Autre sujet majeur, le Gouvernement propose de créer un fonds d'accélération de la transition écologique dans les territoires, doté de 1,5 milliard d'euros. Or, dans le même temps, il n'a prévu aucune autorisation d'engagement pour deux fonds existants, institués à l'initiative de notre commission, suite à la loi « Énergie-Climat » de 2019 : le premier vise les fermetures de centrales nucléaires et le second l'accompagnement social de leurs salariés. Qu'entendez-vous faire sur ces sujets ?

S'agissant de la rénovation énergétique, le projet de loi finances adopté par l'Assemblée nationale prévoit un ciblage du taux réduit de TVA à 5,5 % applicable, en supprimant l'éligibilité des travaux dits « indissociablement liés ». Or, ce taux réduit constitue très clairement le premier des leviers publics de la rénovation énergétique, puisqu'il atteint 4,5 milliards d'euros, soit trois fois plus que les crédits alloués à Ma Prime Rénov'. N'est-il pas inopportun de le remettre ainsi en cause ?

Pour ce qui concerne la conversion automobile, le commissaire chargé du marché intérieur, Thierry Breton, a reconnu les difficultés économiques, mais aussi sociales, du « tout électrique » d'ici 2035. Or, la prime à la conversion, dispositif de reprise des véhicules anciens, est moins usitée que le bonus automobile, dispositif de soutien aux véhicules neufs. De plus, les critères d'éligibilité à ces deux dispositifs sont de plus en plus excluant pour les véhicules thermiques ou hybrides. Ne faudrait-il pas revenir à davantage de pragmatisme ?

Ma deuxième série de questions porte sur la politique que vous conduisez.

Pour ce qui concerne les objectifs de « zéro artificialisation nette » (ZAN), vous n'êtes pas sans ignorer l'importance que ce sujet a pris dans les territoires et au Sénat au cours des derniers mois. Je ne vous poserai qu'une brève question à ce sujet, puisque vous serez prochainement entendu dans le cadre de la mission conjointe de contrôle constituée par le Sénat sur cette thématique lors d'une audition dédiée.

Lors de votre prise de fonctions au sein du Gouvernement, vous aviez laissé la porte ouverte - en tout cas, un peu entrebâillée... - pour des adaptations au cadre juridique de « ZAN », que nous savons désormais mal taillé par endroits. Nous avions pu échanger plusieurs fois à ce sujet.
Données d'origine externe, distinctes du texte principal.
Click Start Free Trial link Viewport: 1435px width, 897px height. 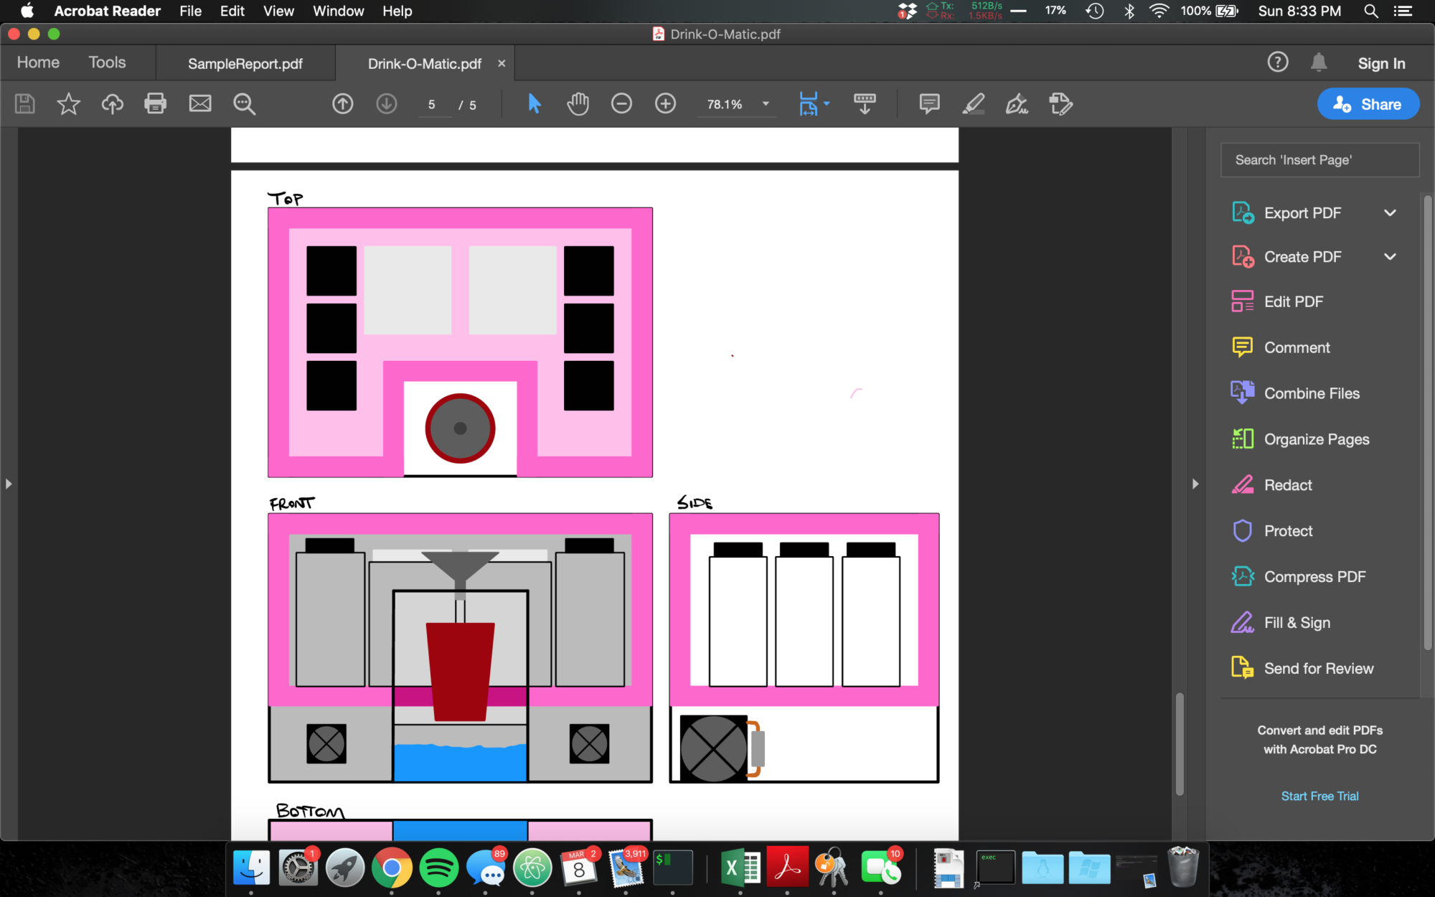[x=1319, y=796]
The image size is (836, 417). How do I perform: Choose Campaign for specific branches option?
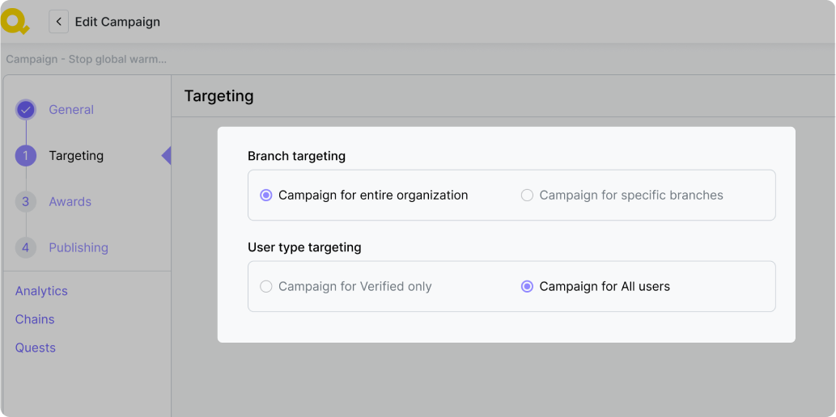coord(527,195)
Mais nous constatons avec surprise que nous sommes maintenant en novembre 2022, que les conférences des schémas de cohérence territoriale (SCoT) ont déjà dû rendre leur travaux, que la révision des schémas régionaux d'aménagement, de développement durable et d'égalité des territoires (Sraddet) s'amorce et que, pourtant, nulle évolution notable du « ZAN » n'a pour l'instant été annoncée par le Gouvernement. Comment expliquez-vous cet état de fait, alors que le Parlement, les collectivités et l'ensemble des parties prenantes sont prêtes à dialoguer avec vous pour rendre la loi et les décrets plus efficaces ?

D'autre part, vous savez que le financement du « ZAN » sera le nerf de la guerre : sans moyens pour la réhabilitation du bâti, le recyclage des friches, la renaturation, et sans adaptations de la fiscalité, nous ne pourrons pas basculer vers un modèle du « ZAN » qui soit économiquement viable. À part une mesure relativement anecdotique concernant l'exonération de la taxe d'aménagement sur les sites dépollués et renaturés, et l'annonce du « fonds vert » aux contours pour l'instant assez flous, nous n'y voyons pas clair.